Task brief: Return a copy of every line in the records that includes the word "status".

Records to use:
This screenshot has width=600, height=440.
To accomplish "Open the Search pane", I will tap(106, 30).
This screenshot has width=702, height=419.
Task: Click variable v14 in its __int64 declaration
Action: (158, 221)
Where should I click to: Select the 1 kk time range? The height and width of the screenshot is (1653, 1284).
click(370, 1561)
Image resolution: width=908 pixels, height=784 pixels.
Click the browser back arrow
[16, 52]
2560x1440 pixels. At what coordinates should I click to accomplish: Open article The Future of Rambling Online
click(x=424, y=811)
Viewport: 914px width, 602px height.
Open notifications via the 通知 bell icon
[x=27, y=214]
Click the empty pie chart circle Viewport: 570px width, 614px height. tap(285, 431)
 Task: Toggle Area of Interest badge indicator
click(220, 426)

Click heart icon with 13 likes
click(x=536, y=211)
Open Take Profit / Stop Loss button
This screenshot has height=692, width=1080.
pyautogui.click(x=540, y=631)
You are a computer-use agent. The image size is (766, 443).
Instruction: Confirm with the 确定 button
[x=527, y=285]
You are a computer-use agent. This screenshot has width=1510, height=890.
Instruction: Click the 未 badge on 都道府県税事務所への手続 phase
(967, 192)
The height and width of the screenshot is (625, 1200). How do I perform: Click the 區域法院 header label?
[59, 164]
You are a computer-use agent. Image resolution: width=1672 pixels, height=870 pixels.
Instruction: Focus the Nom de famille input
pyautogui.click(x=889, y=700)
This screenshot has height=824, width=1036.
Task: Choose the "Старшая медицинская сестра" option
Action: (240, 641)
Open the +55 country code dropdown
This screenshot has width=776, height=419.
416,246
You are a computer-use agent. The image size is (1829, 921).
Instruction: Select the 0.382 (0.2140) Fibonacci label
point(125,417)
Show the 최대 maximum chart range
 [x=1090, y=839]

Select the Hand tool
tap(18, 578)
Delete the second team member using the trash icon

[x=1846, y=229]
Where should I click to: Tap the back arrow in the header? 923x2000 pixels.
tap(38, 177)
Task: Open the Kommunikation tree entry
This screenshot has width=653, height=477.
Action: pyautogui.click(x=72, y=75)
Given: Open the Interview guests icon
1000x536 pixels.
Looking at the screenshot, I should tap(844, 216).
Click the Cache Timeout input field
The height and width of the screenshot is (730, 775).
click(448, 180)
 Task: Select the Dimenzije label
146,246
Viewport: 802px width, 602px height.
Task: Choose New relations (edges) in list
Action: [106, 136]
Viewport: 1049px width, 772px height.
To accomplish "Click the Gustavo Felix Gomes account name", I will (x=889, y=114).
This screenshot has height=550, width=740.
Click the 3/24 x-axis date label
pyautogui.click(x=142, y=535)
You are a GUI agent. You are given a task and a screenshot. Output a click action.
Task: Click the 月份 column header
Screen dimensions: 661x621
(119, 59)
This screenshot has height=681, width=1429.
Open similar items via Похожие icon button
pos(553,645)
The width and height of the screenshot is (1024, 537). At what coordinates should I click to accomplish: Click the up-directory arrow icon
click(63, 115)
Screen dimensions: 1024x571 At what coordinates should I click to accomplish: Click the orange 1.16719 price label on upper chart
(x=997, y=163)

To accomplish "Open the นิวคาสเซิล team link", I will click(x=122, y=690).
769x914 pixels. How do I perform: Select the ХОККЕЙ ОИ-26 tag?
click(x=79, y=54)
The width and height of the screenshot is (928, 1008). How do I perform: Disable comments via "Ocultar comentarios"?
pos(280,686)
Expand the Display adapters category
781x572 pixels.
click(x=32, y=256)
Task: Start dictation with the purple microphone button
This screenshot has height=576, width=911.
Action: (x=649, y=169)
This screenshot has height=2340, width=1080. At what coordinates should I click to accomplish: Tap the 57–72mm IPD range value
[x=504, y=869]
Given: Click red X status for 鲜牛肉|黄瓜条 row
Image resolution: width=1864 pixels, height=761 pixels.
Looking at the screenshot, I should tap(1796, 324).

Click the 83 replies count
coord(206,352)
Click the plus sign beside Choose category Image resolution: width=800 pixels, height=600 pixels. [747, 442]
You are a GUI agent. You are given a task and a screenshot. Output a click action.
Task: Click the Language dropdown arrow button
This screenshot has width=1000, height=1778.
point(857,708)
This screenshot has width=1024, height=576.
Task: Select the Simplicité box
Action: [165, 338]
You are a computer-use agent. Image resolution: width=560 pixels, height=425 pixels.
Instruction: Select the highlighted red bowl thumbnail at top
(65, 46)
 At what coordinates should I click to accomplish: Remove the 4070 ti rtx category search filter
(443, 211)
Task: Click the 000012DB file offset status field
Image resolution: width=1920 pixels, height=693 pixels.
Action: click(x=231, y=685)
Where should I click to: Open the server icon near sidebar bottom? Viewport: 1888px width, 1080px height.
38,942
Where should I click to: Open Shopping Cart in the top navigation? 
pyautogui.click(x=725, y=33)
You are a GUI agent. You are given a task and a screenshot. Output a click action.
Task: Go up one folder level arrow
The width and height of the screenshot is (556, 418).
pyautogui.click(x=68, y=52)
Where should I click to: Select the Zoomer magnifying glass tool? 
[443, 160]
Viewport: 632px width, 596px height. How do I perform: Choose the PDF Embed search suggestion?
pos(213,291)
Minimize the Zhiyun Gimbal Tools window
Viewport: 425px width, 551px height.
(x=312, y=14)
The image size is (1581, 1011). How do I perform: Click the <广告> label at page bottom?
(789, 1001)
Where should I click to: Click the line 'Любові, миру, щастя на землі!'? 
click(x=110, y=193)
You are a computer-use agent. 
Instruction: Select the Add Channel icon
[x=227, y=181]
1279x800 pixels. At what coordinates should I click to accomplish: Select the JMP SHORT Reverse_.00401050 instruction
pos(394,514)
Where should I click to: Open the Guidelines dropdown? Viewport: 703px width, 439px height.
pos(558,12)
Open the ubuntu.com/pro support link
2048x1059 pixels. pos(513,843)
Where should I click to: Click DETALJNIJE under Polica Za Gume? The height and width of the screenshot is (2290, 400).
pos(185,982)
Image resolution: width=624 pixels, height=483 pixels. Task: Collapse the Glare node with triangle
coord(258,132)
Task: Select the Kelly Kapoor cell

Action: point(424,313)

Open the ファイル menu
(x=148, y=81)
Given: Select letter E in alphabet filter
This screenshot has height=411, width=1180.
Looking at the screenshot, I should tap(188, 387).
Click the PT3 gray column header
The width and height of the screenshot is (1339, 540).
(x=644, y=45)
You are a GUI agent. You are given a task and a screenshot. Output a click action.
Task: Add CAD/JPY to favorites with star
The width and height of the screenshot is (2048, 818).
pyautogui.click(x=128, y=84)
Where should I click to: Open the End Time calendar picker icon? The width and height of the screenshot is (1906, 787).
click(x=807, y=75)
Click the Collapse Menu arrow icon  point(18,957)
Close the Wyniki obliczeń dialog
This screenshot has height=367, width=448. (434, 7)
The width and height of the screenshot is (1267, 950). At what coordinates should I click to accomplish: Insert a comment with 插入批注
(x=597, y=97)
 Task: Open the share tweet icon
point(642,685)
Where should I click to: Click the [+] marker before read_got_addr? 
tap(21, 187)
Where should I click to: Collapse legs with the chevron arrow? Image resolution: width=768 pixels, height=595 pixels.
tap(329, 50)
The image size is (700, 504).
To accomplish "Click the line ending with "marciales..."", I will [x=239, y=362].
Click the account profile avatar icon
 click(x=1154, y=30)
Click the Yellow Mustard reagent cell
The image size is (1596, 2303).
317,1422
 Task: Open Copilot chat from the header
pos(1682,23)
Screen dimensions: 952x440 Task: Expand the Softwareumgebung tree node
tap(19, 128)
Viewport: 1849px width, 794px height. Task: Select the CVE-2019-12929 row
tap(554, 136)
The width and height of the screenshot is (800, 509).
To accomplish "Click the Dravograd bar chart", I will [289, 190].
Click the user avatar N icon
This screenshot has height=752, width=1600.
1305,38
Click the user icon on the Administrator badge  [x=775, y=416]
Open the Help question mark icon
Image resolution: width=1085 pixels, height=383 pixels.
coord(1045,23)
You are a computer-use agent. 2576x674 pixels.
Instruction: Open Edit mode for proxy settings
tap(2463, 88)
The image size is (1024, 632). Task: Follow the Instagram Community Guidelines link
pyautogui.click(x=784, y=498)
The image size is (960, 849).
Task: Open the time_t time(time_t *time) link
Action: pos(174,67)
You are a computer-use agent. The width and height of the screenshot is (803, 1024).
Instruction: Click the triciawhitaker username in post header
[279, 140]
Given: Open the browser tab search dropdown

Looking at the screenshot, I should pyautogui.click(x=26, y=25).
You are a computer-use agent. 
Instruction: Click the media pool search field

Answer to the problem:
Given: Click red X status for 鲜牛肉|黄瓜条 row
Task: Click the 000012DB file offset status field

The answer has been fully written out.